Nusaybah Tufail, 22, was awarded the Achievement in Health, Mental Health, or Healthcare award, sponsored by the University of York. Nusaybah lives in Bradford and works at Bradford Teaching Hospital on the neonatal ward. She is the first female in her family to have completed a university degree (in Children’s Nursing).
Mahnoor Akhlaq was awarded Achievement in Media, sponsored by LocalIQ. Mahnoor, 22, from Bradford, is a multimedia producer at Channel 4 News. A journalism graduate from the University of Leeds and a Royal Television Society Bursary recipient, she presents and covers stories on homelessness, poverty, and societal issues on Channel 4 News.

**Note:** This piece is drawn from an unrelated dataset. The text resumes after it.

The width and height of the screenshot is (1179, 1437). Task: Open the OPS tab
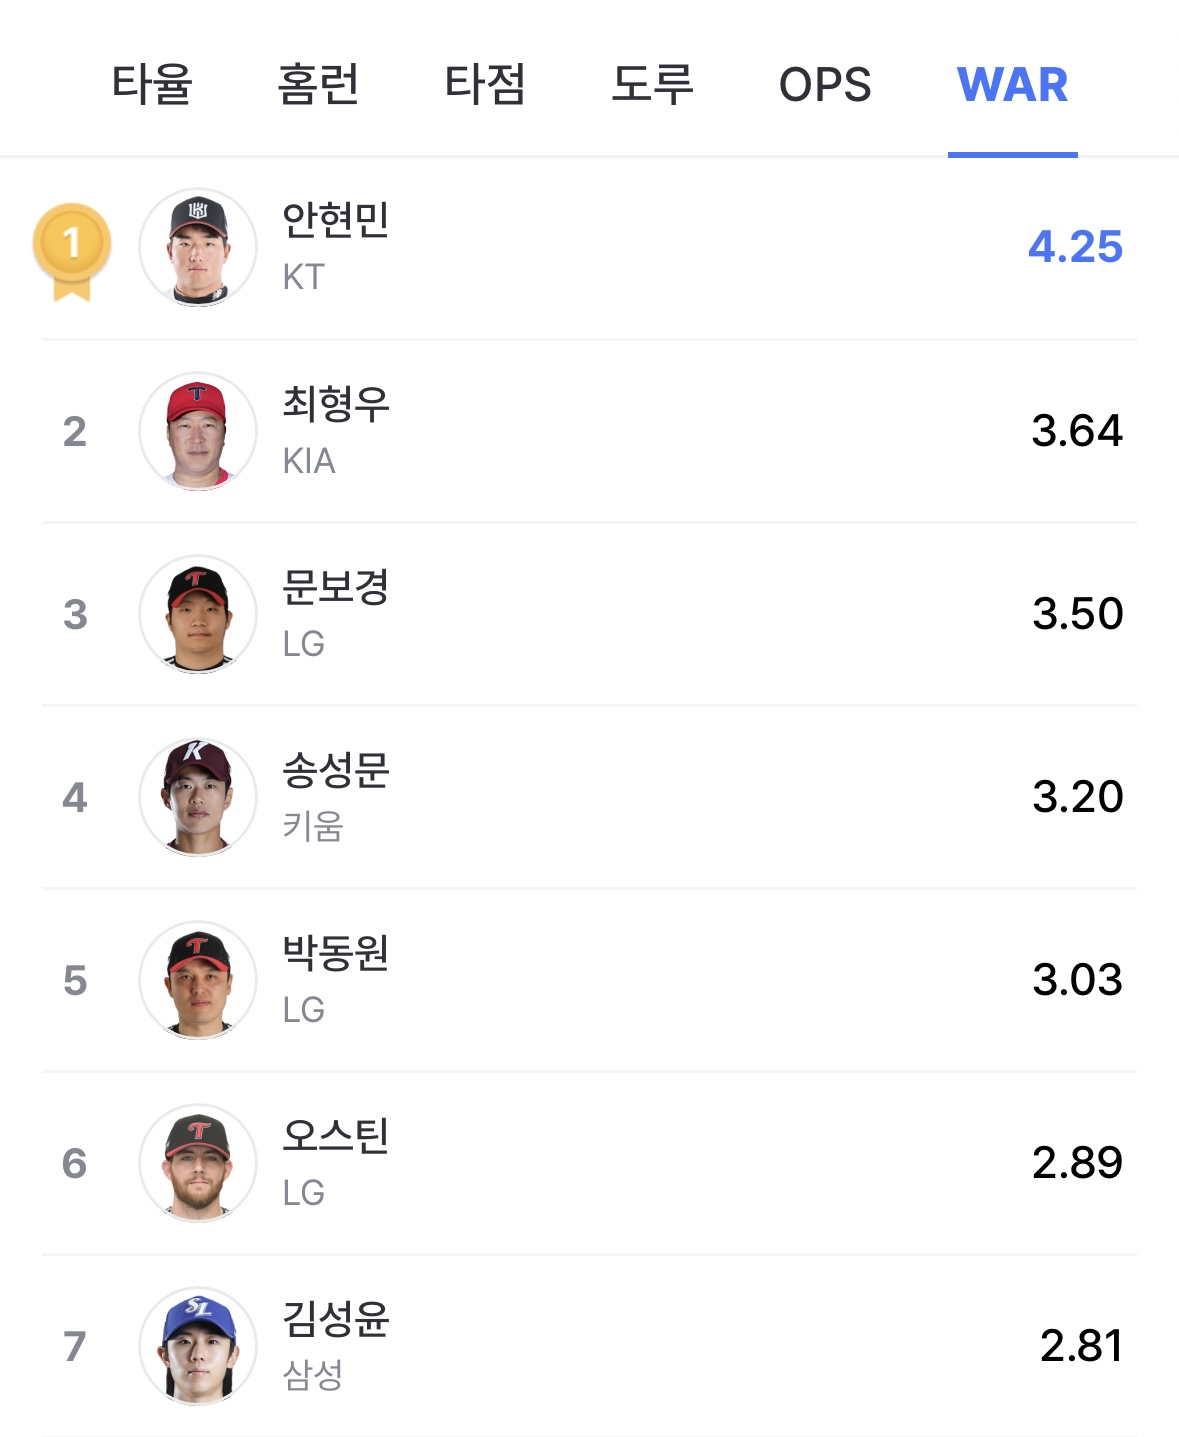click(x=825, y=85)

Mohammad Malik, 24, was awarded Achievement in Education, sponsored by PeopleCert. He lives in York where he is studying a PhD in Politics at the University of York. From a council estate in Manchester, he previously pulled out of university due to caring commitments, but returned to do a postgrad. He has organised trips to refugee camps, as well as helping Afghan refugees to integrate in York. Malik provides mentorship for students who want to enter higher education.
Safura Said won the Private Sector/ Young Entrepreneur category, sponsored by Morrisons. Safura, 29, who lives in Halifax, left an abusive marriage whilst pregnant. The abuse impacted her mental health, leading to self-harm and severe panic attacks, but she went on to raise her son as a single mother and qualified as a conveyancer. She is also involved with the empowering community, Muslim Hikers.
Safah Aftab, 17, from Bradford, was awarded Achievement in School or College, sponsored by Bradford Council. Despite having ICF syndrome – a rare genetic disorder that affects the immune system – she completed her GCSEs and went on to college. In 2022, she was diagnosed with Hodgkin lymphoma and underwent chemotherapy. Despite it, she carried on and completed her exams. Her ambition is to study Human Rights’ Law at university.
Sadiya Salim received the Achievement in Public Sector award, sponsored by the Home Office. Sadiya, 30, who lives in Leeds has worked at Leeds City Council for seven years, mainly for the Child Friendly Leeds Team. Sadiya has supported Syrian refugees and provided activities to Afghans housed in local hotels. She has volunteered with the charity Barca, which delivers transformational services to children and families in Leeds.
The Not-for-Profit sector award, sponsored by Barnardo’s, went to Samiyaa Ahmed, 21, from York. She has volunteered in refugee hubs in York and Newcastle, taught English to refugees at Newcastle University, and volunteered in refugee camps in Calais, Greece, and France. She has completed an internship with an MP, aspiring to work in the Human Rights’ sector.
Each year, the YAYAs celebrate an individual for Overcoming Life Obstacles, sponsored by the University of Bradford. This year the award went to Mohammed Hamad, 26, from Bradford, who was born with a rare genetic disability called Fuhrmann syndrome – a type of skeletal dysplasia – which has left him wheelchair bound. Hamad is a graduate in Accountancy and Finance from the University of Bradford. He currently works for the NHS as a Purchase Ledger Officer.
The Overall Winner for 2023, sponsored by York St John University, went to Mariam Habib. Mariam, 29, lives in Leeds and is studying for a BSc (Honours) Health and Social Care degree at the University of Huddersfield. She is studying whilst taking care of her son, who has multiple health conditions and is highly dependent on her. She also faced an abusive marriage while pregnant with her second child. Taking a year out to raise her two children, she returned to her studies a year later.
The night also featured an inaugural award for school children, the Yorkshire Asian Young (YAY) award, which went to 15-year-old Umra Andar from Belle Vue Girls Academy.